Federer — who has not always played well against injured opponents (recall an Indian Wells semifinal against Andy Murray nearly a decade ago) — found a comfort zone on his serve, and that was all he needed to very quickly put away a match which became a competitive and emotional dud.

It’s not Federer’s fault, but it was the souffle-puncturing scenario a worldwide audience was given on Sunday at Centre Court.

Though a physical injury was indeed the source of Cilic’s problems, a lot of casual fans — especially those who turned off the match precisely when they saw Cilic crying early in the second set — will walk away (or more precisely, already have walked away, past tense…) and think very little of Cilic.

People who don’t follow tennis 24-7-365 — or who don’t even focus on Wimbledon and the U.S. Open until the semifinals, when the big dogs typically face each other — will get the impression that Cilic isn’t very impressive, or that his run to the final was a fluke, chiefly the byproduct of not having to face Rafael Nadal in the quarterfinals.

That inclination among a (large) subset of casual fans is understandable — again, IF one does not follow tennis on a regular basis — but it would also be unfair.

Casual tennis fans — who watch major-tournament semifinals and finals in much the same way that a lot of Catholics attend Mass only at Christmas or Easter every year — need to know a few facts before thinking Marin Cilic eroded his legacy at Wimbledon.

Cilic — not Milos Raonic, not Tomas Berdych, not Juan Martin del Potro, not Kei Nishikori, not Jo-Wilfried Tsonga, not David Ferrer — made his second major final at this tournament. So many hugely talented male tennis players have made a major-tournament final only once, the Big Four plus (more recently) Stan Wawrinka consistently standing in the way over the past decade.

A large number of other talented players — think of Grigor Dimitrov and Gael Monfils, among many others — have not even made ONE major final.

Cilic entered this tournament facing the pressure not of being a one-hit wonder (though that was part of the burden he has carried since his 2014 U.S. Open title), but of being favored to do well.

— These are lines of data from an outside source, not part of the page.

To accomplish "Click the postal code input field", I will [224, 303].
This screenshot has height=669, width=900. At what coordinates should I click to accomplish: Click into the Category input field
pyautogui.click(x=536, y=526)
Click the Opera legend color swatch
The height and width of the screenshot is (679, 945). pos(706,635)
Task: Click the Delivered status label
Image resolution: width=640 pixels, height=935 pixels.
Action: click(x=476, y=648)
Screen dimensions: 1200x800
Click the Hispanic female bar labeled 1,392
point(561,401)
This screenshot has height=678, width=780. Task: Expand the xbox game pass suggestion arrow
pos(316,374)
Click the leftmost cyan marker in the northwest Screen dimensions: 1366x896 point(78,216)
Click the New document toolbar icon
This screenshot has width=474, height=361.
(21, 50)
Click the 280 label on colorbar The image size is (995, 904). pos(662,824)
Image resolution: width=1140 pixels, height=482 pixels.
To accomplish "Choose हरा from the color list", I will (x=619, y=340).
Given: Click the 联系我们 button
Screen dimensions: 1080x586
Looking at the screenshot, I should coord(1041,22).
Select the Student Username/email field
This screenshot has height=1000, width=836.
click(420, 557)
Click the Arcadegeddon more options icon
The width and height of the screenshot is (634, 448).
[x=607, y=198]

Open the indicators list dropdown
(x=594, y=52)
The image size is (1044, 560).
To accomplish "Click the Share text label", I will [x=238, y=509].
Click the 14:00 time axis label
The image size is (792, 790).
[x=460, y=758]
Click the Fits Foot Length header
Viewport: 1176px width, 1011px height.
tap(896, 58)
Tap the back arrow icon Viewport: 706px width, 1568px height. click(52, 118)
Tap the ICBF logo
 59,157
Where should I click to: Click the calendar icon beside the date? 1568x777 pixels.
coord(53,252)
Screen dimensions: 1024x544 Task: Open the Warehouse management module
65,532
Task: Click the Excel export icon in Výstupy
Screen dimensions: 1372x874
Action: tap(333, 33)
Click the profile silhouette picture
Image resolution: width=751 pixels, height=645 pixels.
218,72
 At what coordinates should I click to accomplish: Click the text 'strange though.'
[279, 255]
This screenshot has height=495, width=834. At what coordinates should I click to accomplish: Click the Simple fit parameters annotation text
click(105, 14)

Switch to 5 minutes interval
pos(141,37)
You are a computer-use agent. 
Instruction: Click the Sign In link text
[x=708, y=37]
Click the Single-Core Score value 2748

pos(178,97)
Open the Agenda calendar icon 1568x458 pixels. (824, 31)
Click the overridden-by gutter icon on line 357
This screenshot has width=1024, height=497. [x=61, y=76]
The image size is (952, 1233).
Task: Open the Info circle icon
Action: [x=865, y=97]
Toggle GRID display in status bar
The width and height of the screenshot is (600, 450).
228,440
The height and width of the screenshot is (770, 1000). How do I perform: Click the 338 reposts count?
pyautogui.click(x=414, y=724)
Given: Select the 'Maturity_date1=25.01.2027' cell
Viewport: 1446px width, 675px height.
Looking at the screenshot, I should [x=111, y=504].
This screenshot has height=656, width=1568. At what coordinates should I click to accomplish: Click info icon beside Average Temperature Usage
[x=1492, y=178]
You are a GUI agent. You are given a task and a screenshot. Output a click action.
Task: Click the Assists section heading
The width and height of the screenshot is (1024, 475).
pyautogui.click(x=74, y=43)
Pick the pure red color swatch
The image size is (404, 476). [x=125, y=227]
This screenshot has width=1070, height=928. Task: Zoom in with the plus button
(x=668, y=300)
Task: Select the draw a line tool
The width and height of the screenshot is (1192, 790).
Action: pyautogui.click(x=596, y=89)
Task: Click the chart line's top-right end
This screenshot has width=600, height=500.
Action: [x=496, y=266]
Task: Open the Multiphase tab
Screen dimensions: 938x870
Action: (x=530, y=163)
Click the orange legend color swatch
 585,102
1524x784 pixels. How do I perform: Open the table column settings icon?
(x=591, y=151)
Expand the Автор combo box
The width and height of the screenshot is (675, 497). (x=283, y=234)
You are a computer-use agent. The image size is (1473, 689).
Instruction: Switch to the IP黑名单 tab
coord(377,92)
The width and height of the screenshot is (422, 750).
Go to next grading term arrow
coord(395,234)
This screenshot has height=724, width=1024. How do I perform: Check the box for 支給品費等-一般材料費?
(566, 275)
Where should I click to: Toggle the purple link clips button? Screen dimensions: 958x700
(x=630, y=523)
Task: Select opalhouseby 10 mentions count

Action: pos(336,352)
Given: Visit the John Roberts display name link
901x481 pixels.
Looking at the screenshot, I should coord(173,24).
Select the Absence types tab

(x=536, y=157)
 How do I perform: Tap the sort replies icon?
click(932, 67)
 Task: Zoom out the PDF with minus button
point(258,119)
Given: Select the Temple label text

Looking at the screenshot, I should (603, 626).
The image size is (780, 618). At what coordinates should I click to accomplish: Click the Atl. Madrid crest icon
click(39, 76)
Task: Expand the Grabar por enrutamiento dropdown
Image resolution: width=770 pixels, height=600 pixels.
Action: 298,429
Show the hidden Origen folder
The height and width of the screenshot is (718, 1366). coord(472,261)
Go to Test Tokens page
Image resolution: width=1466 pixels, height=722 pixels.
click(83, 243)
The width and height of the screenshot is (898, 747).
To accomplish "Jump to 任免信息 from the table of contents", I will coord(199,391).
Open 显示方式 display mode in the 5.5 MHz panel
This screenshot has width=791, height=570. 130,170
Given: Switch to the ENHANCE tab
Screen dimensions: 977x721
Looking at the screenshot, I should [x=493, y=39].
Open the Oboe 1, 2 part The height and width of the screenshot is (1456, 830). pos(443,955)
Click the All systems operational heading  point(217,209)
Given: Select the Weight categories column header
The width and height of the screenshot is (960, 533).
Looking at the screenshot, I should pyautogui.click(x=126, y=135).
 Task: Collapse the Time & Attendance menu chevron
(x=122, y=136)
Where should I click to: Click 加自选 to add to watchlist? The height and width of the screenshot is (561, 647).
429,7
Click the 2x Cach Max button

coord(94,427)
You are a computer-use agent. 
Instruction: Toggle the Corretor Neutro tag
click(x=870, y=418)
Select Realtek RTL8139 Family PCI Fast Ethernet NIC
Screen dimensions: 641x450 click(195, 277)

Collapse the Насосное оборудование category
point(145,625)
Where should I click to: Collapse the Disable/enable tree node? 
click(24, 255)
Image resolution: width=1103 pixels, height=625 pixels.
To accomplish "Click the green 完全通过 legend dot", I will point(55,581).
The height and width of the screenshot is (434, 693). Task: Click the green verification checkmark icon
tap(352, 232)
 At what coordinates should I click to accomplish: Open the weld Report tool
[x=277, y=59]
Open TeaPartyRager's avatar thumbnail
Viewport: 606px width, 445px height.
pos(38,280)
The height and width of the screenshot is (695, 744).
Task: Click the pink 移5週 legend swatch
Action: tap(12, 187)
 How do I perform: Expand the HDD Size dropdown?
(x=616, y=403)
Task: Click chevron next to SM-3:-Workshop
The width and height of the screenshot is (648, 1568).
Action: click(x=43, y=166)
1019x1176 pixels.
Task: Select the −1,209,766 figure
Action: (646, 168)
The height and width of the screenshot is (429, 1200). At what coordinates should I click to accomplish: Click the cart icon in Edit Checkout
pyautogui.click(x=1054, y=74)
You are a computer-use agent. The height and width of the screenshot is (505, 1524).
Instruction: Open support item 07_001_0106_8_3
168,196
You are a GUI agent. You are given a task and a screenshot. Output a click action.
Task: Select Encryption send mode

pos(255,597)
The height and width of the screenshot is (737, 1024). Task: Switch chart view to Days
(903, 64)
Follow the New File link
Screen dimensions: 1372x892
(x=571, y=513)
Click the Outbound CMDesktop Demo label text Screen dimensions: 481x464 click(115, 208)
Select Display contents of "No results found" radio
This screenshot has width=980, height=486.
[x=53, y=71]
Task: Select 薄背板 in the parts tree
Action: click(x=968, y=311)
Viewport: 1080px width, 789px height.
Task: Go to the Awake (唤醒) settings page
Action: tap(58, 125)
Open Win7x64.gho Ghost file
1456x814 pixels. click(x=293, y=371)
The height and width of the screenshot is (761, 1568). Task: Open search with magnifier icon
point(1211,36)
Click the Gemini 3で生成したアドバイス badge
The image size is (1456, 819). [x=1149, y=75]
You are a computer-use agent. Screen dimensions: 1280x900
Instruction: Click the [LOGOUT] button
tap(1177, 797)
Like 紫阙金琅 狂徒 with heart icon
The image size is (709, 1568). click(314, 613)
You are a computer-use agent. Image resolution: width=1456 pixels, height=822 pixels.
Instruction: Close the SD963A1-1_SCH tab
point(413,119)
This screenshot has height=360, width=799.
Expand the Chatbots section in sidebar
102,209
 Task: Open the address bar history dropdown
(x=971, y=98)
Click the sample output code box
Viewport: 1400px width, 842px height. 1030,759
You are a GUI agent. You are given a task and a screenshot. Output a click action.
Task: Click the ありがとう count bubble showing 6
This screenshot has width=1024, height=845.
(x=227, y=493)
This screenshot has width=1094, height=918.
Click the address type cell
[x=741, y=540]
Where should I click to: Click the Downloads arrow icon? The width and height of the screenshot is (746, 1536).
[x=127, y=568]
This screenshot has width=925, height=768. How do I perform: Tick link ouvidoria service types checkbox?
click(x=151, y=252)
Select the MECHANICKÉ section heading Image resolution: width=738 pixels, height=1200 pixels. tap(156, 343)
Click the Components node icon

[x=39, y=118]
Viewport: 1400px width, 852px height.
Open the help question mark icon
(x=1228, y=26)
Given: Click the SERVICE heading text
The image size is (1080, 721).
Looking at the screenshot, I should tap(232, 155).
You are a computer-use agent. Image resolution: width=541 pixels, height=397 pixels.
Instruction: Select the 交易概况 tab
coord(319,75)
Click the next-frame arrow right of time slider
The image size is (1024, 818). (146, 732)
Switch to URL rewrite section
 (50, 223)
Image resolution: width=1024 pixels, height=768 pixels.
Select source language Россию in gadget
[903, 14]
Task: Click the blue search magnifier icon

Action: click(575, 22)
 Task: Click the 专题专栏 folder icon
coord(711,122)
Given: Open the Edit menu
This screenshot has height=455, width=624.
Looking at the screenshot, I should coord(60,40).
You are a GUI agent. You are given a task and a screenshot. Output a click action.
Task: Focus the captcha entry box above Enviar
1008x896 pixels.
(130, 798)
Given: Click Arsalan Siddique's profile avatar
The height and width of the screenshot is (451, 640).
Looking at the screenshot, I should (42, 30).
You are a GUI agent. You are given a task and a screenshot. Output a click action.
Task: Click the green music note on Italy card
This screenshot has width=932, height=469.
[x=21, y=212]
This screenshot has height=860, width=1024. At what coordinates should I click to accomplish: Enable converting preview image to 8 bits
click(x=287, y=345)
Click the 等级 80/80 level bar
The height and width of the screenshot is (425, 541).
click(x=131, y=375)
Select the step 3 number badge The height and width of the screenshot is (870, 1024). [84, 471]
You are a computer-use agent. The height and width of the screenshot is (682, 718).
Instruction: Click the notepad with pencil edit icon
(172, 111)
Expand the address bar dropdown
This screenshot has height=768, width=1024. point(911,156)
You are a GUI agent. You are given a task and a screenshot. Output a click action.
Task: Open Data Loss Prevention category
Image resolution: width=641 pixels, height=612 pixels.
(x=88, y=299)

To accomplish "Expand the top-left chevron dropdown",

Cilic, favored to do well?

It was improbable, but it was true.

Wawrinka and Andy Murray were both physically limited — they were in his half of the draw, and Federer wasn’t. Rafael Nadal had just won the French Open, but on grass, Cilic — purely as an extension of grass-court comfort and present-day form — had the advantage on paper. Nadal entered Wimbledon this year without a quarterfinal appearance at SW19 since his run to the final in 2011.

Yes, Cilic really did have a great opportunity to face Federer in the final.

He lived up to the billing.

Don’t let one awful afternoon — marked by acute distress, overflowing nerves, and ultimately, a sufficiently significant injury — reduce your estimation of Marin Cilic.

He has done more than so many of his peers by making a second major final. Anyone who follows tennis on a consistent basis knows that he has gained immense respect in the locker room among his colleagues on the tour, and that he has increased his standing in the sport.

Let the entirety of Marin Cilic’s 2017 Wimbledon fortnight speak to his place in tennis. Allow this awful day at the office to guide your opinion only if you’ve never had a bad day yourself.